Auch wenn man mal von diesem Vergleich absieht, weist die Handlung selbst auch die ein oder andere Schwäche auf. Einige Stellen wirken etwas aufgesetzt oder einfach zu schnell erzählt. Vor allem die Szene, in der Dawn und Julien mit seiner |Fireblade| eine Runde drehen und sich dann streiten, wirkt ein wenig an den Haaren herbeigezogen, und auch die Tatsache, dass Dawn zweimal in ein leer stehendes Gebäude einbricht und dabei beide Male auf Julien im Innern trifft, wirkt alles andere als realistisch. Einmal, vielleicht, aber gleich zweimal?

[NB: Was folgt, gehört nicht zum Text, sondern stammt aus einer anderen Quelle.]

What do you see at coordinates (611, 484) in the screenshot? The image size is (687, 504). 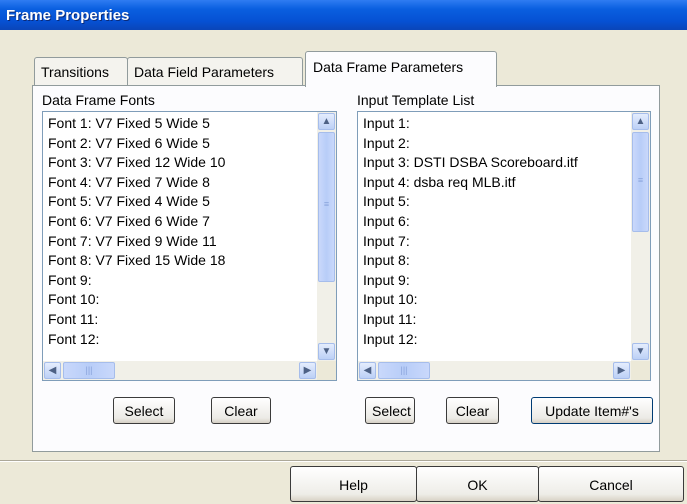 I see `cancel-button: Cancel` at bounding box center [611, 484].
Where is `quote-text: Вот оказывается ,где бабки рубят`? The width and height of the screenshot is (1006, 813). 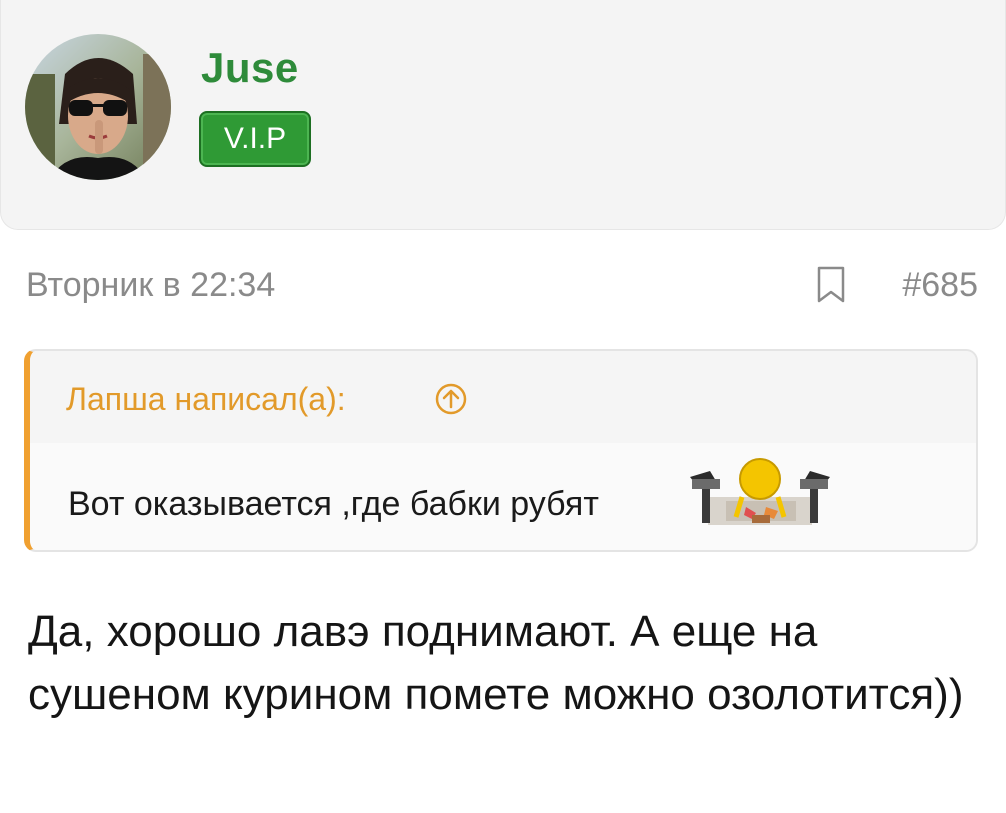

Der letzte negative Kritikpunkt betrifft die Vorhersehbarkeit der Geschichte. Wer aufmerksam liest, dem werden einige erwähnte Details auffallen, und spätestens in der Mitte des Buches weiß man dann ziemlich sicher, wie das Buch ausgehen wird. Lynn Raven versteckt ihre Andeutungen auf das Finale nicht gut genug, sodass man letztendlich nur eins und eins zusammenzuzählen braucht, damit man weiß, wie das Buch ausgeht. Während der Leser schon seit geraumer Zeit ahnt bzw. weiß, was Sache ist, versteht Dawn noch immer nicht, was um sie herum geschieht und was all das zu bedeuten hat, und das nimmt dem Buch in der Mitte eine gehörige Portion an Spannung sowie Glaubwürdigkeit.

Doch trotz der nicht zu ignorierenden Kritikpunkte hat mir das Buch immer noch gut gefallen. Warum? Weil der Stil gefällig ist und „Der Kuss des Dämons“ trotz der Parallelen eine eigene Geschichte erzählt, die Spannung mit sich bringt, mit der man mitfiebern kann und die einfach zu gefallen weiß. Auch die Beschreibungen der Örtlichkeiten sind sehr gut gelungen, sodass der Leser sich die Schauplätze, an denen die Geschichte spielt, sehr gut vorstellen kann und dadurch noch etwas mehr in die Handlung hineingezogen wird. Interessant sind auch einige der eingebrachten Ideen der Autorin, beispielsweise passt Juliens Vergangenheit als Hochseilartist und Geiger sehr gut zum Entwurf der Geschichte.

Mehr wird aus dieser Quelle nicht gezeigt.